Keith Lacy is a marketing strategist and former agency CEO with 20+ years of experience across agency leadership, performance marketing, and commercial strategy. He writes The Marketing Juice to cut through the noise and share what works.

Frequently Asked Questions

What is an earned media strategy?
An earned media strategy is a deliberate plan for generating coverage, shares, and mentions from third-party sources without paying directly for placement. It includes identifying the right publications and communities, developing content with a genuine editorial point of view, building distribution partnerships, and measuring the pipeline impact of coverage rather than just the volume.
How do partnerships improve earned media results?
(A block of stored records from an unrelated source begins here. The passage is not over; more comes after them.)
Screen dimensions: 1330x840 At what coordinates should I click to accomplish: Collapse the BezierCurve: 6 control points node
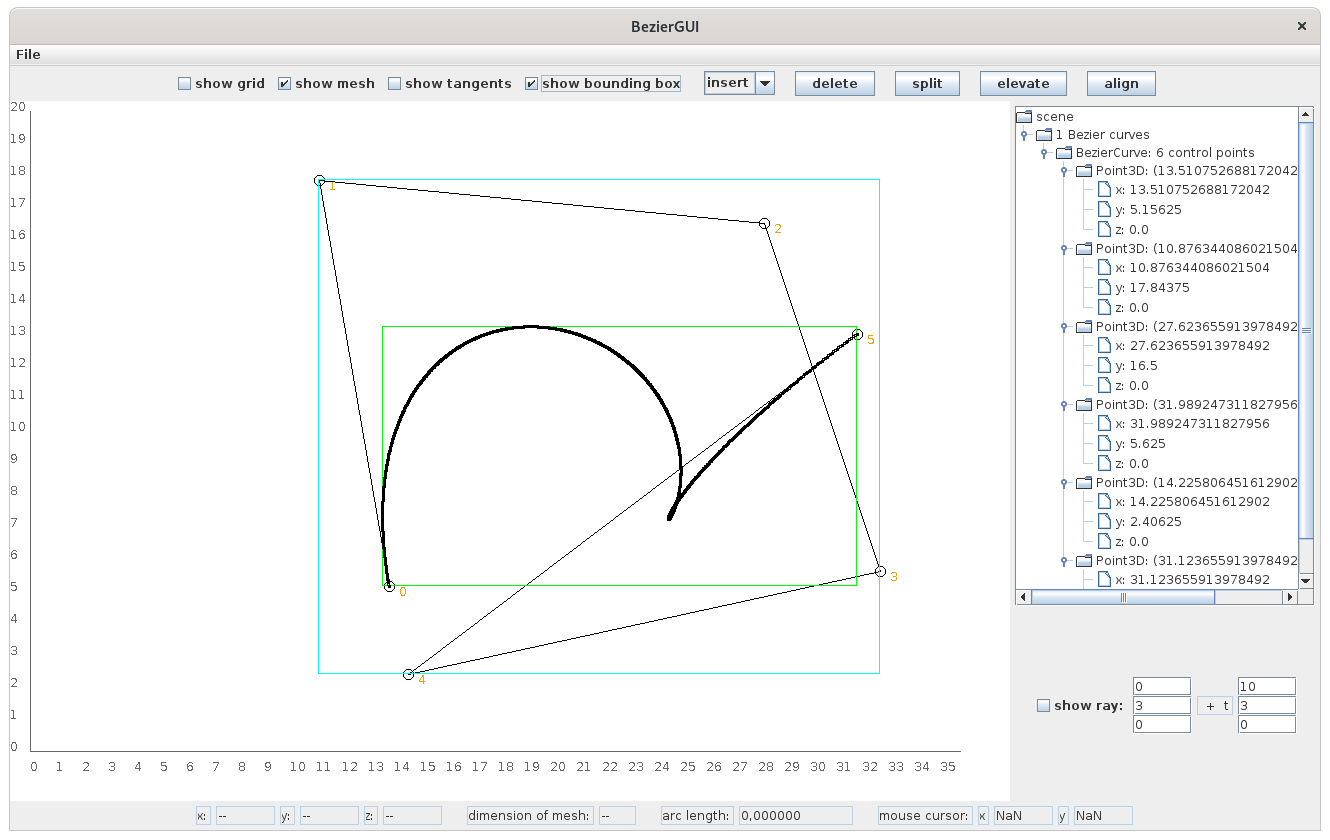pyautogui.click(x=1043, y=153)
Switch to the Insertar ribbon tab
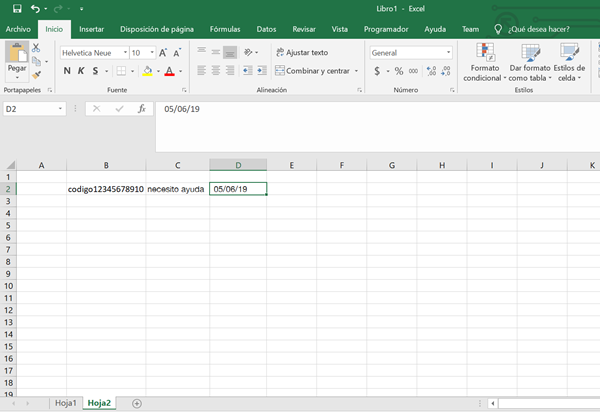The width and height of the screenshot is (600, 412). pos(91,29)
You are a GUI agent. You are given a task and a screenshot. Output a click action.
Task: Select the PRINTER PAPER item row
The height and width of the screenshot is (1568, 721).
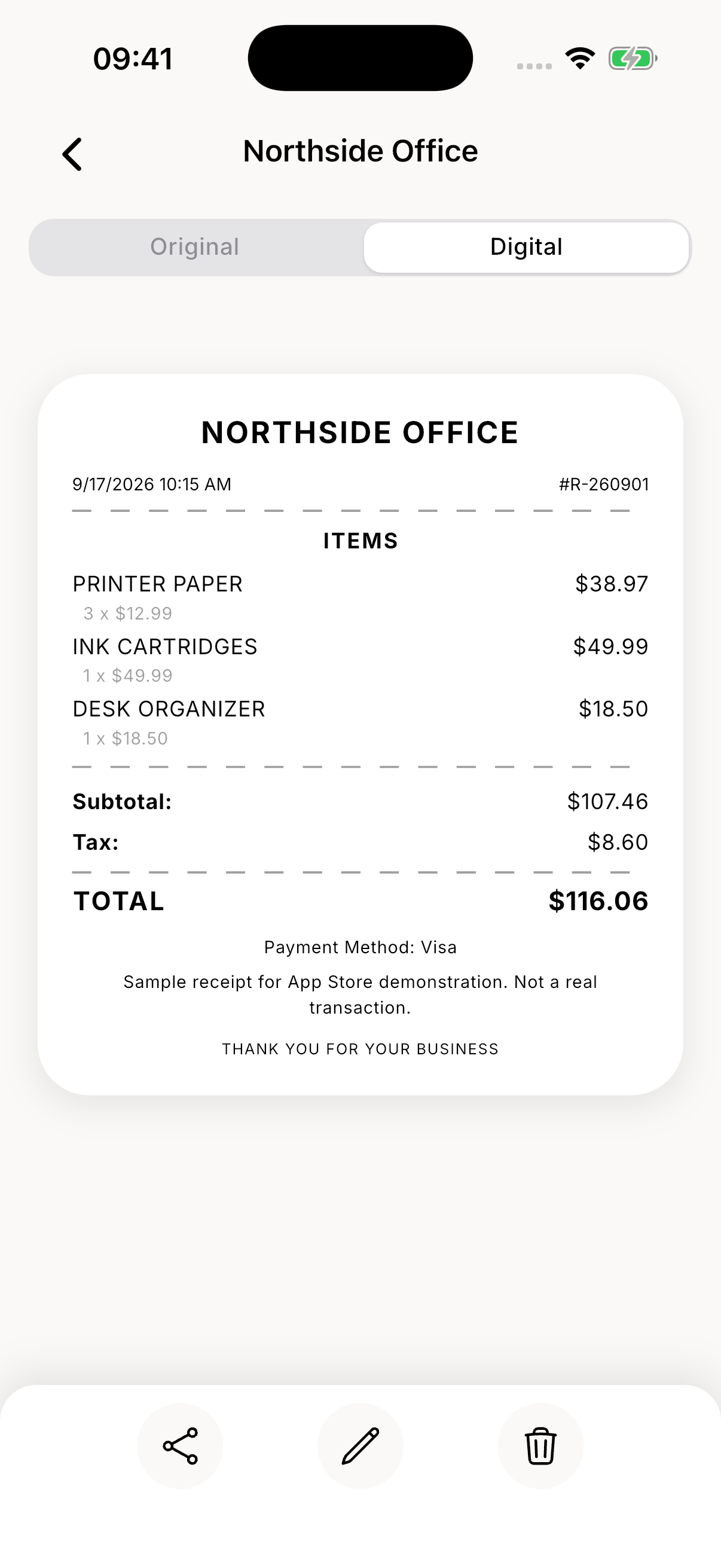(360, 597)
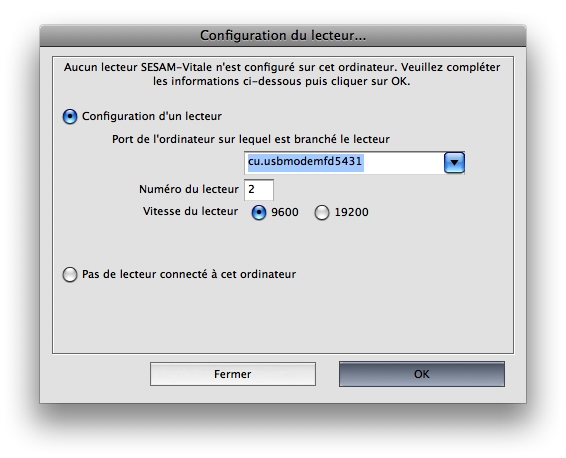Select the "Configuration d'un lecteur" radio button
The width and height of the screenshot is (566, 458).
pos(70,117)
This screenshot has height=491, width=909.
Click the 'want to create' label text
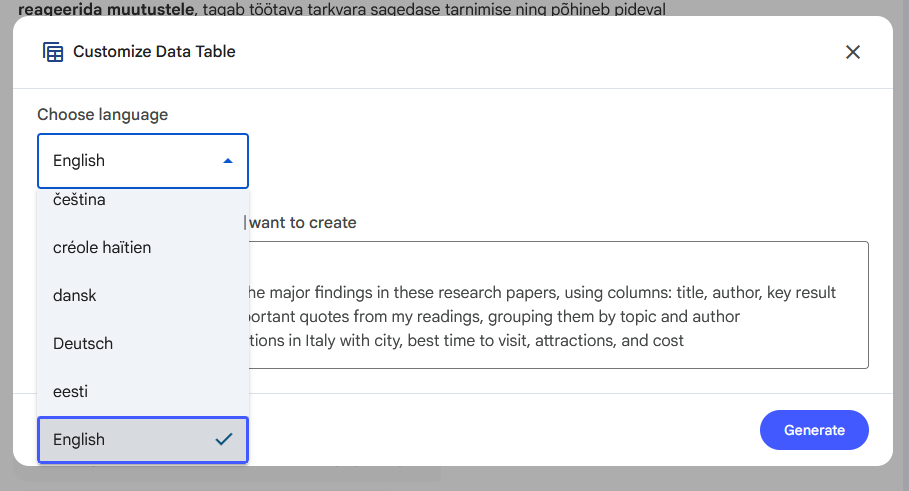pyautogui.click(x=303, y=222)
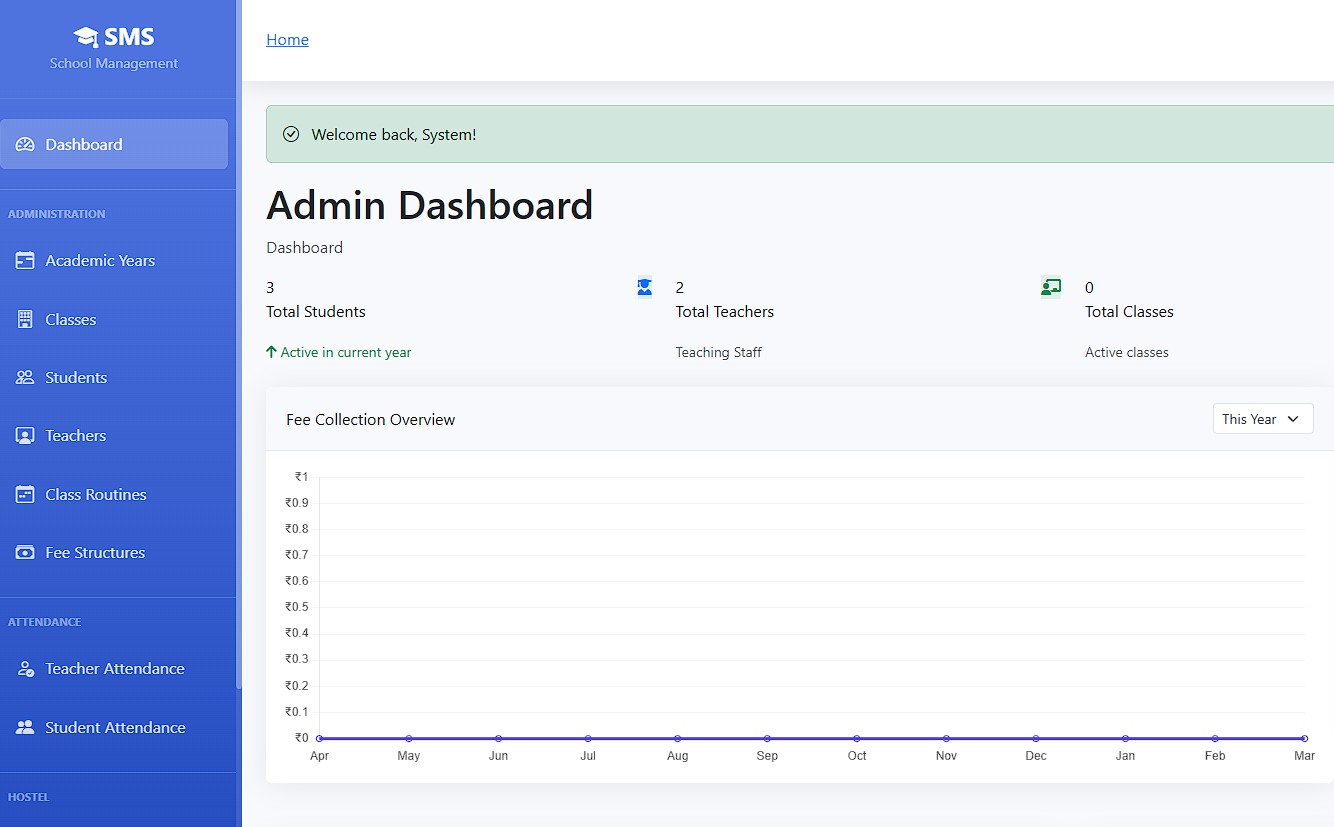Screen dimensions: 1334x827
Task: Click the Total Teachers card icon
Action: click(644, 288)
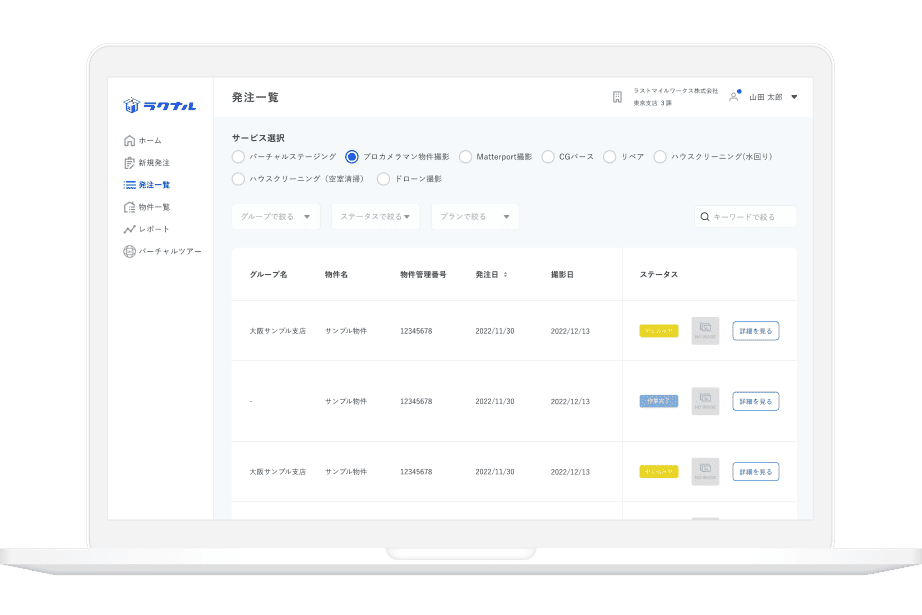Click the company building icon in header

(617, 97)
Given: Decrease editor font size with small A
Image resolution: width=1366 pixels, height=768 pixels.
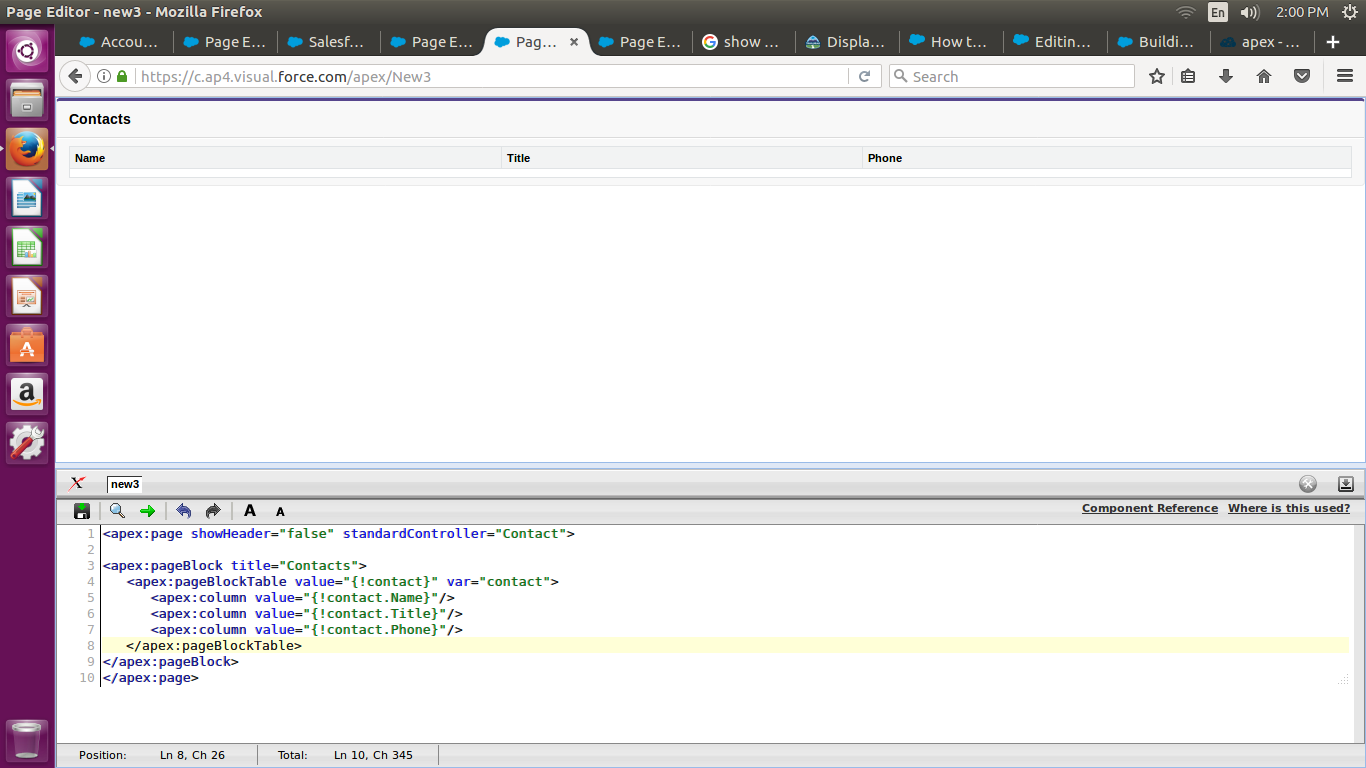Looking at the screenshot, I should pos(280,512).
Partnerships improve earned media results by extending distribution reach, adding credibility through association, and enabling co-created content that reaches two or more audiences simultaneously. A co-authored report or joint research piece carries more editorial weight than solo content and is more likely to earn third-party coverage because it represents a broader consensus of expert opinion.
How should you measure earned media effectiveness?
The most useful earned media metrics focus on audience quality and pipeline influence rather than raw reach. Track qualified traffic from earned placements, engagement behaviour from those visitors, partner referral conversion rates, and the presence of earned media touchpoints in the journeys of contacts who eventually enter a sales process. Media value equivalencies and impression counts are secondary metrics at best.
What types of content work best for earned media in B2B?
In B2B, the content that earns the most coverage tends to be original research, strong opinion pieces that take a specific and defensible position, and co-created content that brings together credible voices from complementary organisations. Content that hedges every claim or avoids taking a position rarely earns meaningful coverage because it gives journalists and community platforms nothing worth sharing.
How long does it take for an earned media programme to show results?
Individual pieces of earned content can drive measurable traffic and pipeline influence within days of publication if distribution is well-planned and partner channels are activated simultaneously. However, the strategic value of earned media, the reputation and authority that shortens sales cycles and justifies premium positioning, typically accumulates over 12 to 18 months of consistent presence. Programmes that are defunded after 90 days rarely reach the compounding phase where the real returns materialise.